──────── Data for the task

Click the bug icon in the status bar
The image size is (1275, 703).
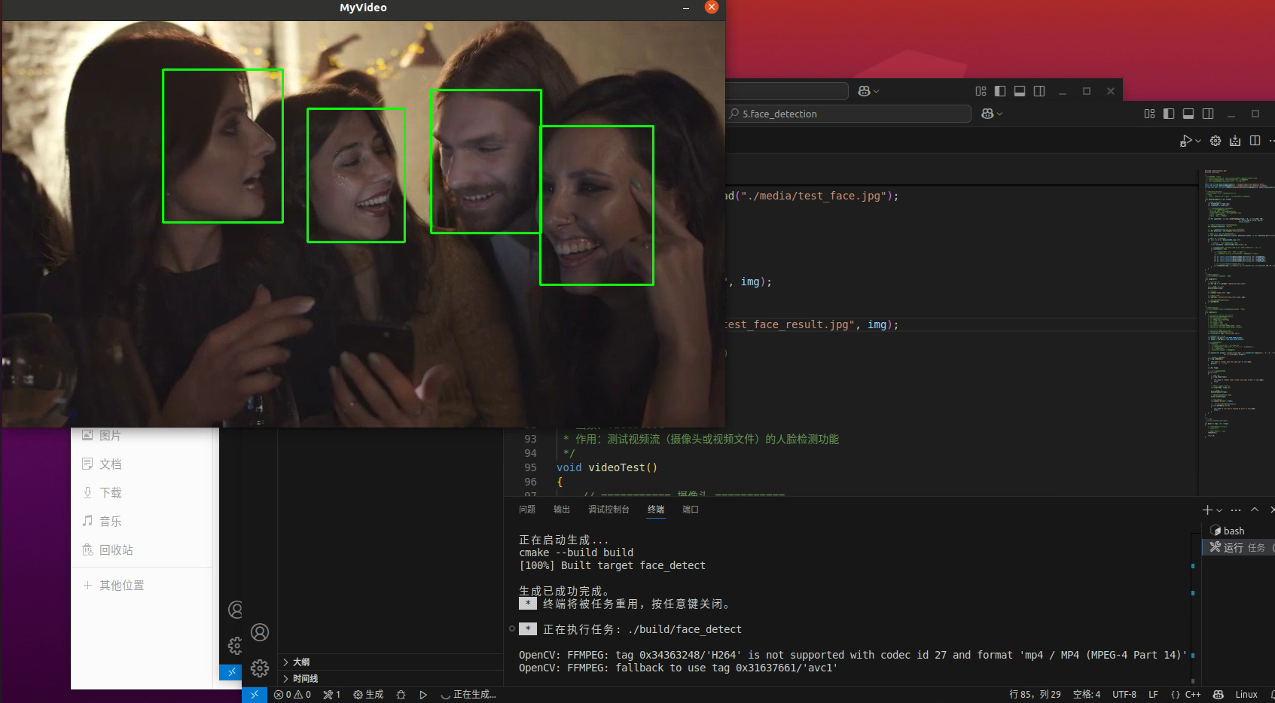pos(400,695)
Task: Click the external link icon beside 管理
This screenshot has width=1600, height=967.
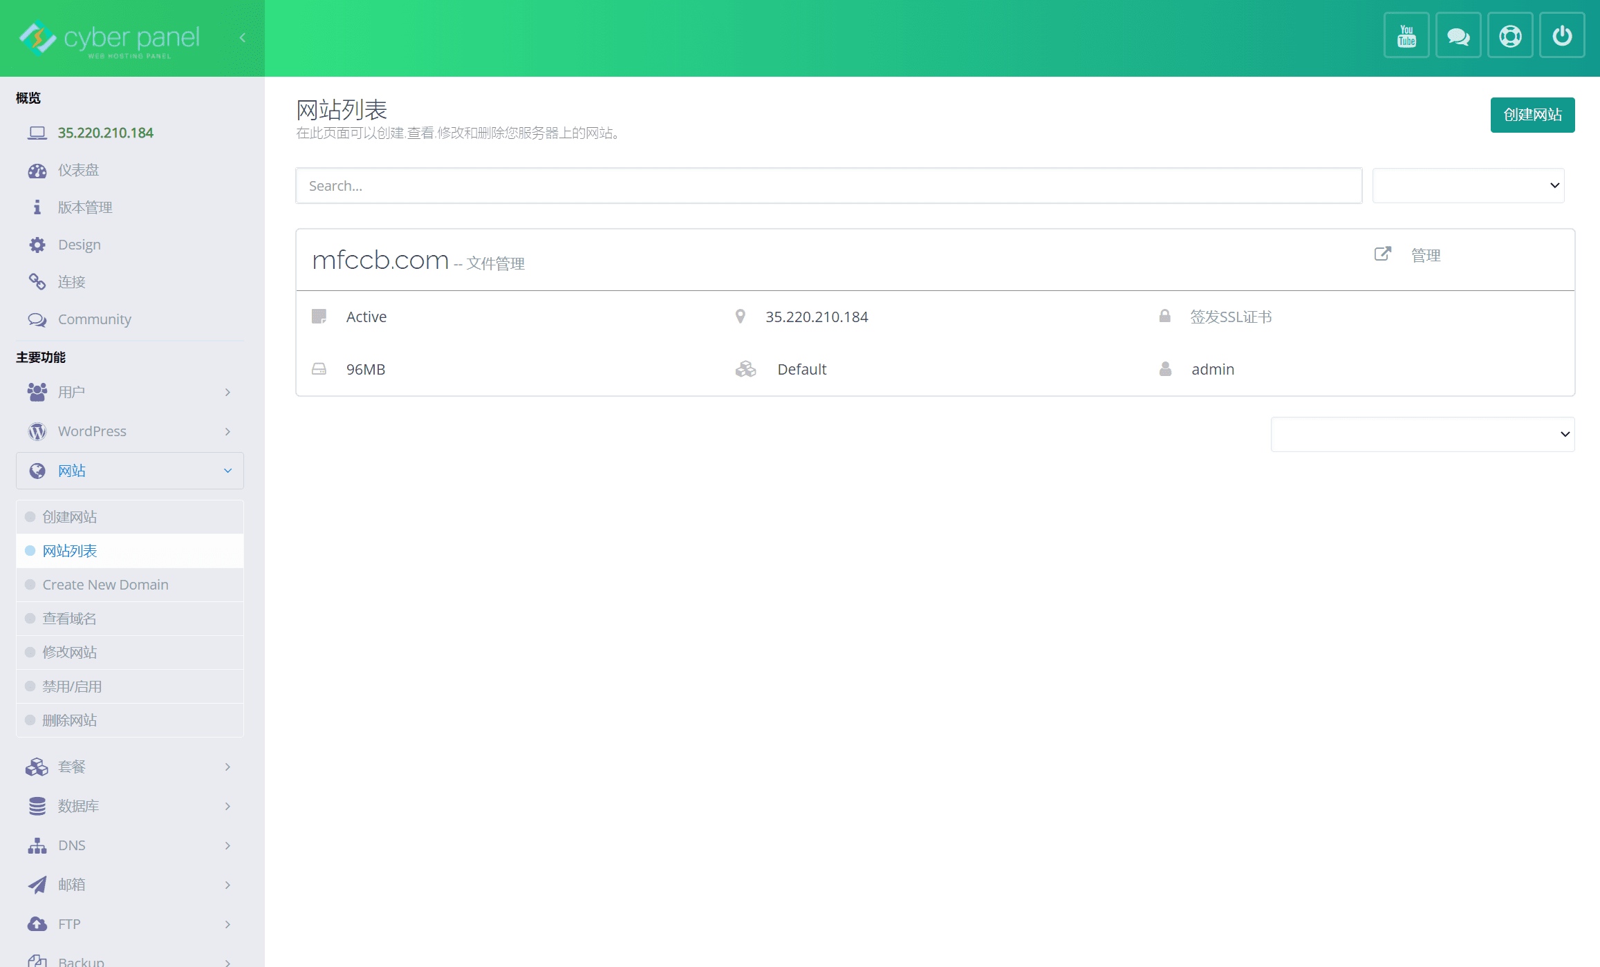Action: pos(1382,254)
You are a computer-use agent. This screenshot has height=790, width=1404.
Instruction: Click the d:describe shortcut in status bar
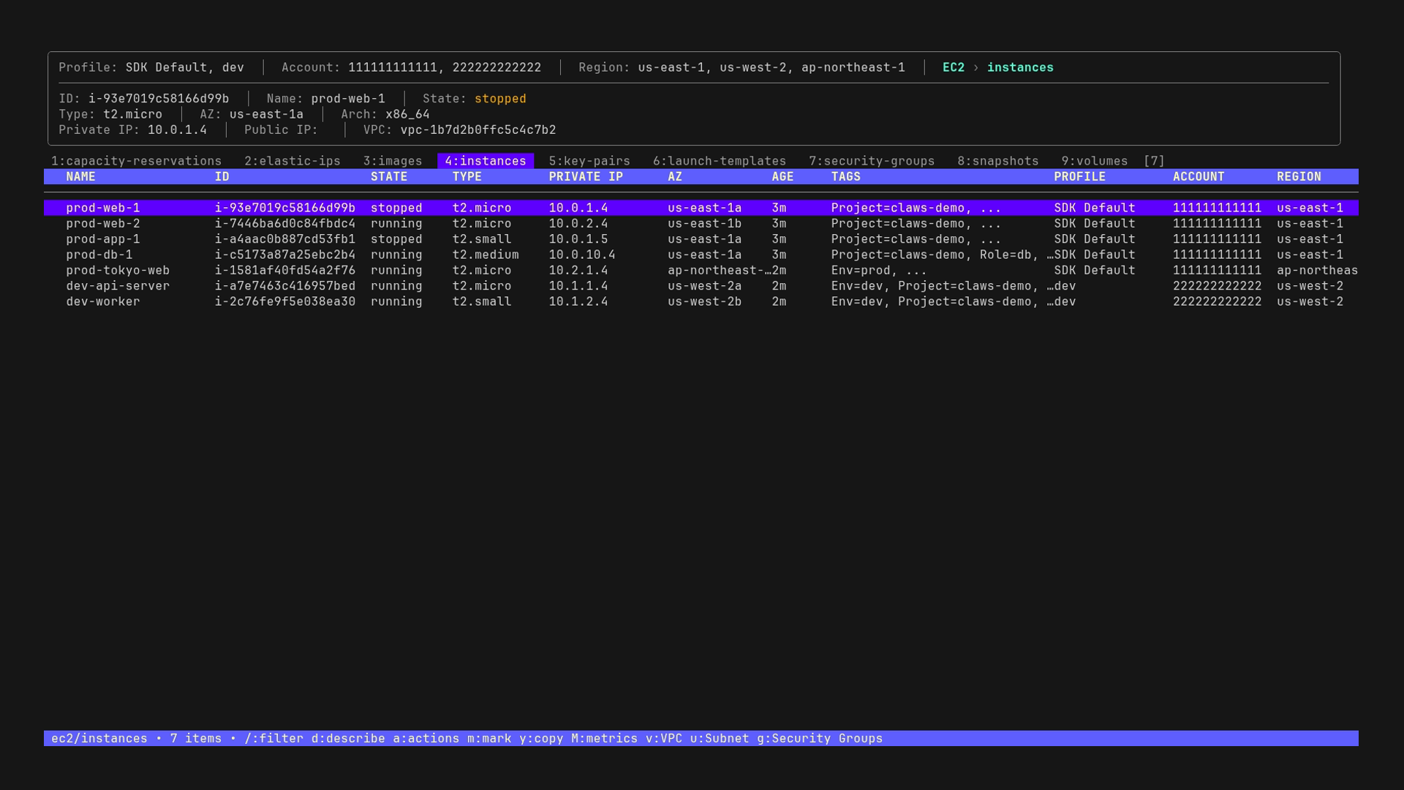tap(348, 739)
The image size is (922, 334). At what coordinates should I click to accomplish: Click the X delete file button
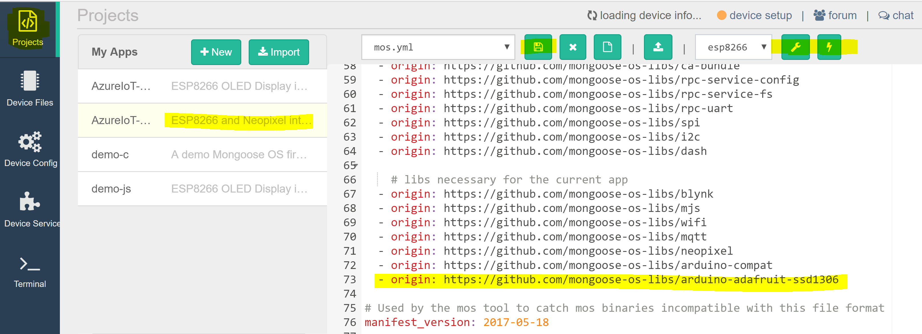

────────────────

= Activity =
Output all of the records exactly as they appear above, but not the pictures.

= Your solution =
Click the bug icon in the status bar
The image size is (1275, 703).
pos(400,695)
Task: Click the external link icon beside 管理
This screenshot has width=1600, height=967.
Action: pos(1382,254)
You are a computer-use agent. This screenshot has height=790, width=1404.
Instruction: Click the d:describe shortcut in status bar
tap(348, 739)
The image size is (922, 334). At what coordinates should I click to accomplish: Click the X delete file button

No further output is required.